Fot. Esther Lin
Fot. Esther Lin

Demetrious Johnson w sobotę po raz szósty wygrał walkę w dywizji muszej i samotnie przewodzi najniższej kategorii wagowej w UFC. Przy okazji Amerykanin zdystansował Bagautinowa pod względem trafionych znaczących ciosów oraz zdominował w klinczu. Więcej danych dotyczących sobotniej gali UFC 174, która odbyła się Vancouver, znajdziecie poniżej.

Wszystkie walki trwały łącznie 2 godziny i siedem minut.

Faworyci wygrali sześć z jedenastu starć.
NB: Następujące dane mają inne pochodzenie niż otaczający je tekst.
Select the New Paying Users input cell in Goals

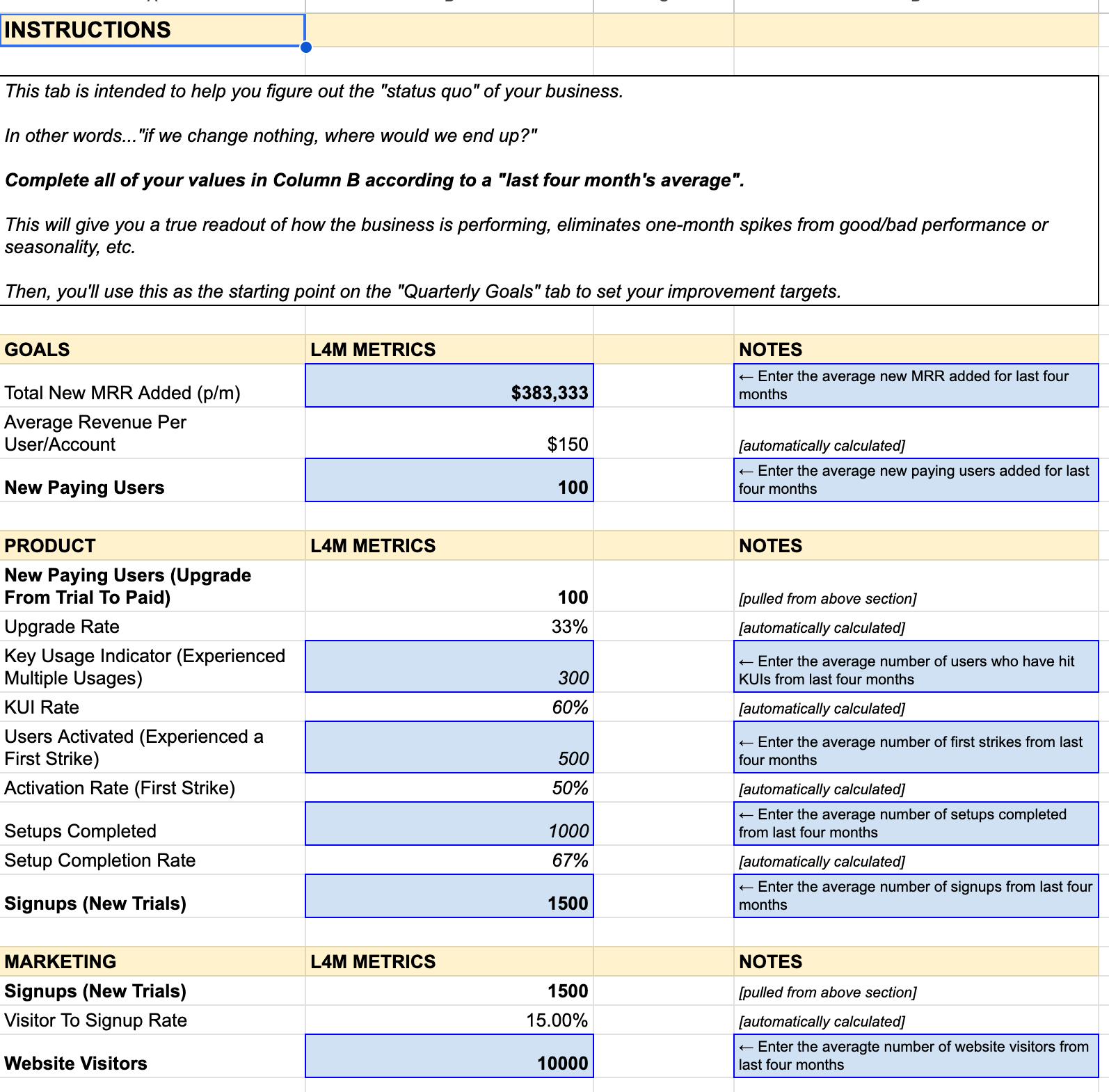point(449,481)
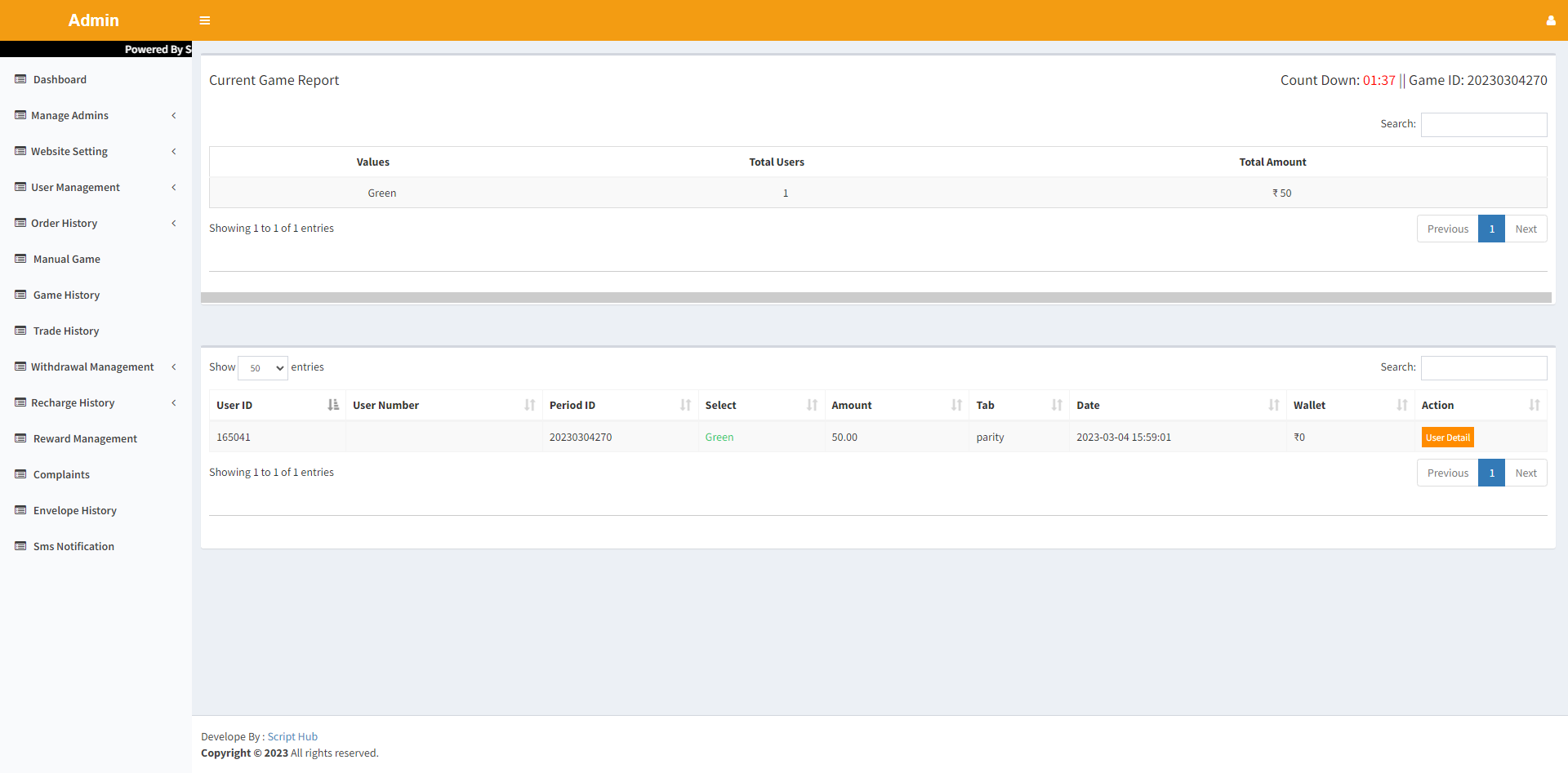This screenshot has height=773, width=1568.
Task: Sort the Select column using its icon
Action: [x=812, y=405]
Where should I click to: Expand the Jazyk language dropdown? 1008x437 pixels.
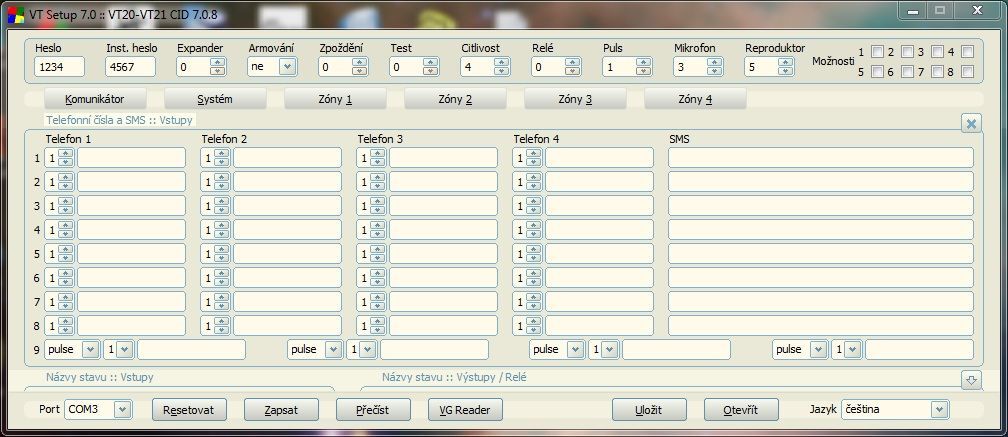tap(938, 409)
Wszyscy trzej zawodnicy z Azji, którzy walczyli na UFC 174, zwyciężyli w swoich pojedynkach.

Kanadyjczycy zanotowali natomiast bilans 4-3 w walkach z zagranicznymi przeciwnikami. Tym samym całkowity wynik zawodników z Kraju Klonowego Liścia w starciach z fighterami z innych krajów na swojej ziemi wynosi aktualnie 57-44.

Demetrious Johnson (MMA 20-2-1, UFC 8-1-1) pok. Aliego Bagautinowa (MMA 13-3, UFC 3-1) 

Johnson wygrał w sobotę po raz szósty w wadze muszej UFC. To najlepszy wynik wśród wszystkich zawodników tej dywizji.

Sześć wygranych z rzędu „Mighty Mouse” pozwala mu zająć trzecie miejsce wśród mistrzów, jeśli chodzi o najdłuższą aktualną serię zwycięstw. Lepsi od muszego są tylko Chris Weidman (7) i Jon Jones (11).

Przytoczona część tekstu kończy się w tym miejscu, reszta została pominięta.